(Excerpts from a dataset)
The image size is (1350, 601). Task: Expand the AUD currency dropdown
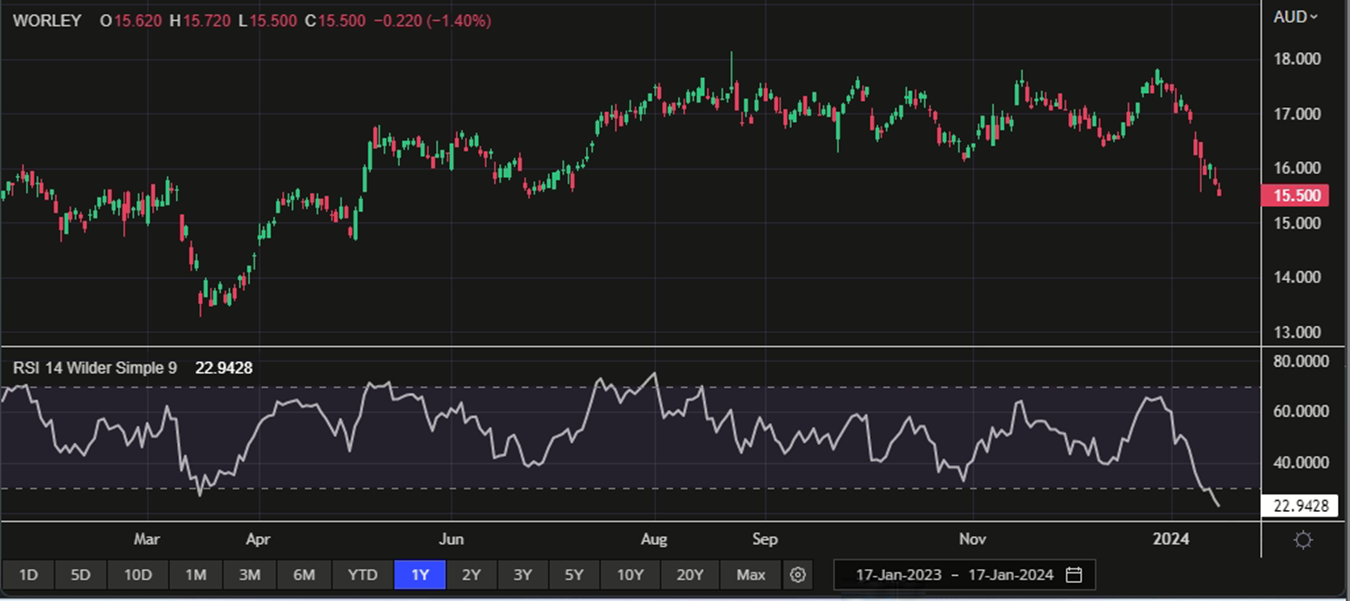pyautogui.click(x=1295, y=17)
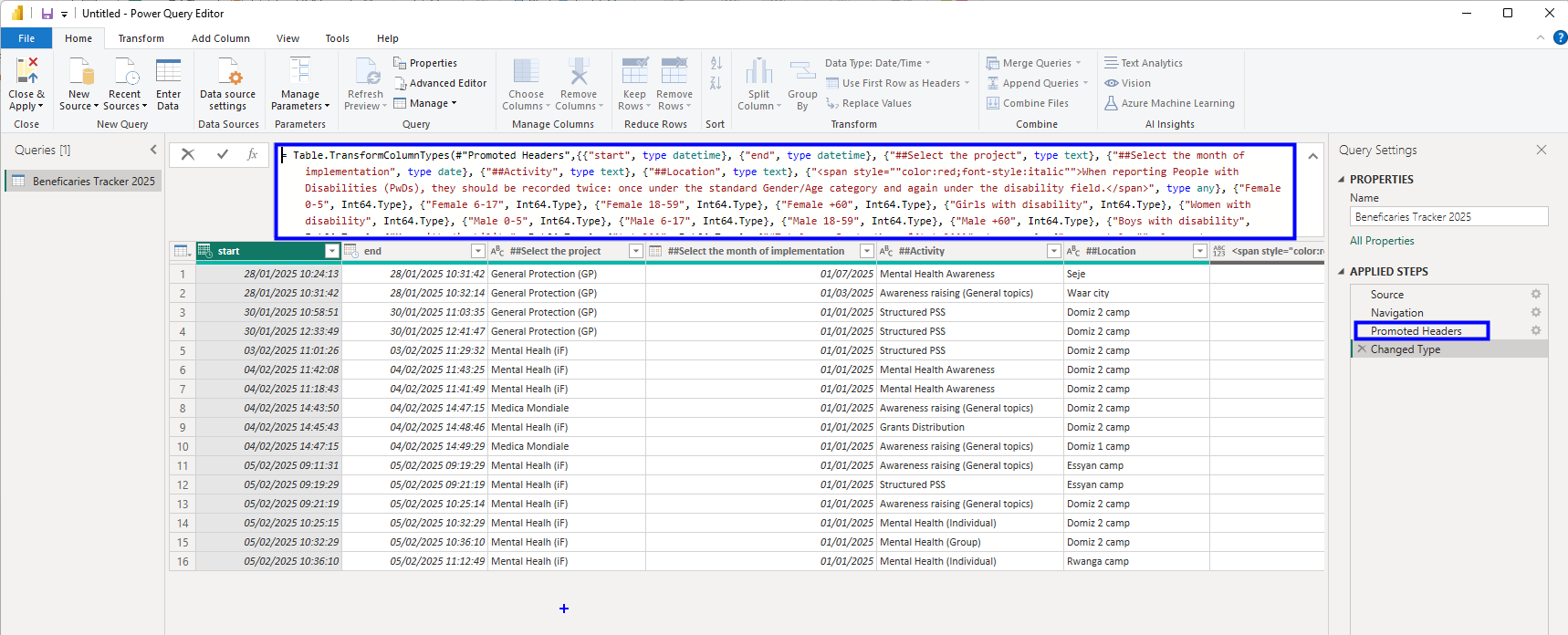Click the Close & Apply icon
The width and height of the screenshot is (1568, 635).
tap(26, 71)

== Work order ==
Write out the data once more exactly, omitting the pictures.

== Result of this exercise ==
The image size is (1350, 601). Task: Expand the AUD currency dropdown
pyautogui.click(x=1295, y=17)
Click the Close & Apply icon
The width and height of the screenshot is (1568, 635).
tap(26, 71)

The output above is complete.